Slopestyle asks different questions. The skier has to connect rails, transitions, and jumps into one judged sequence. A halfpipe base can help with air sense, but rails and full-course decisions still have to be trained separately. Pyle’s record shows that crossover developing rather than a finished specialization.
The strongest 2025 FIS slopestyle marker in Pyle’s record is Woodward Park City, where FIS lists him fourth in March. A few weeks earlier, he placed sixth in a FIS slopestyle event at Northstar California Resort. Those two results are the clearest signs that his public competition profile is moving past scattered starts into a more readable development track.
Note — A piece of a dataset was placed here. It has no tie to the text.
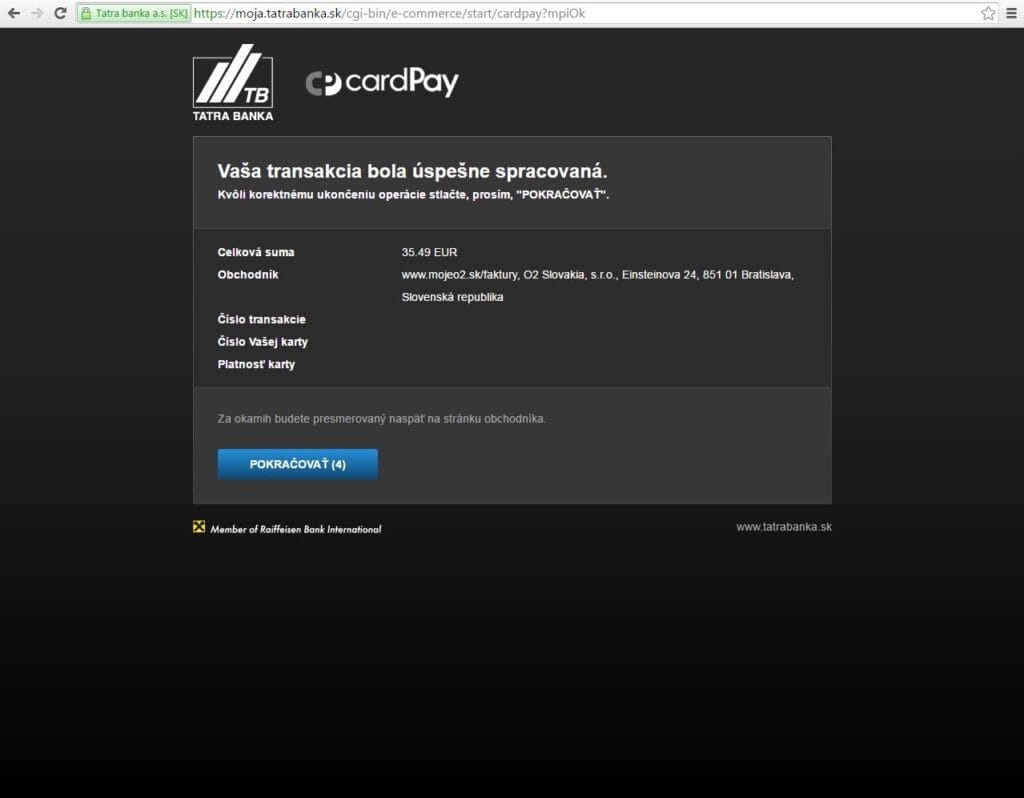Image resolution: width=1024 pixels, height=798 pixels.
Task: Click the 'Číslo transakcie' label
Action: pyautogui.click(x=261, y=319)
Woodward Park City is a useful venue for that step. The park environment rewards rail precision, balanced jumps, and the ability to keep a run clean under contest pressure. A fourth-place FIS finish there gives his page a firmer competitive anchor than a single video appearance would.
Copper Mountain adds another useful detail to Pyle’s 2025 archive. FIS lists him at the U.S. National Championships in April 2025, with a slopestyle start and a rail event result. The rail event matters because it points toward the technical side of his park skiing, not only jump execution.
Rails expose different habits. A skier has to choose speed early, stay balanced through the lock-in, hold pressure without over-rotating, and exit with enough control to keep the next move alive. Pyle’s current profile should be read through that developing toolkit: slopestyle structure, rail timing, halfpipe air sense, and western contest reps.
U.S. Ski & Snowboard’s 2025-26 Rev Tour pre-qualified list includes Kainoa Pyle in men’s freeski slopestyle. That is a practical current marker. It does not make him an established World Cup skier, and it should not be framed like an X Games résumé. It places him in the U.S. development layer where athletes use Rev Tour starts to test runs, earn points, and measure themselves against deeper fields.
For a young skier, that stage is important. The work is often unglamorous: travel, weather delays, training blocks, missed runs, small result jumps, and learning how to rebuild a line after one feature goes wrong. Pyle’s page should treat that process as the story.
Pyle’s skipowd.tv video marker is hit the k (Utah Preseason), a 5:59 Full Jib video linked to Arsenic Anywhere and Utah. The rider list places him with Dylan Prado, Boden Wren, Bryer Chalstrom, Blake Griffith, Will Tobias, Sebastian Kilgore, Henry Schrichte, Tyler Goodson, Lucas Steinberger, Niamh Dedecker, Mark Beatty, Caedmon Myles, and others.
That clip gives his page a non-contest layer. Preseason jib sessions are where skiers rebuild edge feel after summer: first rails, early-season speed, compact landings, and tricks kept sharp before bigger courses arrive. For Pyle, the video supports the same conclusion as the results. His profile is park-first, development-focused, and still forming.
The safest current frame for Kainoa Pyle is American park and slopestyle development through Mt. Bachelor, MBSEF, FIS starts, Rev Tour pre-qualification, and early video credits. His public archive includes Park City, Northstar, Mammoth, Woodward Park City, Copper Mountain, a Teton Gravity Research edit, and hit the k.
For skipowd.tv, Pyle should sit in the emerging / park category. The strongest tags are Kainoa Pyle, Mt. Bachelor, Bend, MBSEF, FIS slopestyle, halfpipe, Rev Tour, Woodward Park City, Northstar, Copper Mountain, Mammoth, hit the k, Utah Preseason, Arsenic Anywhere, rails, jumps, rail event, and U.S. freeski development.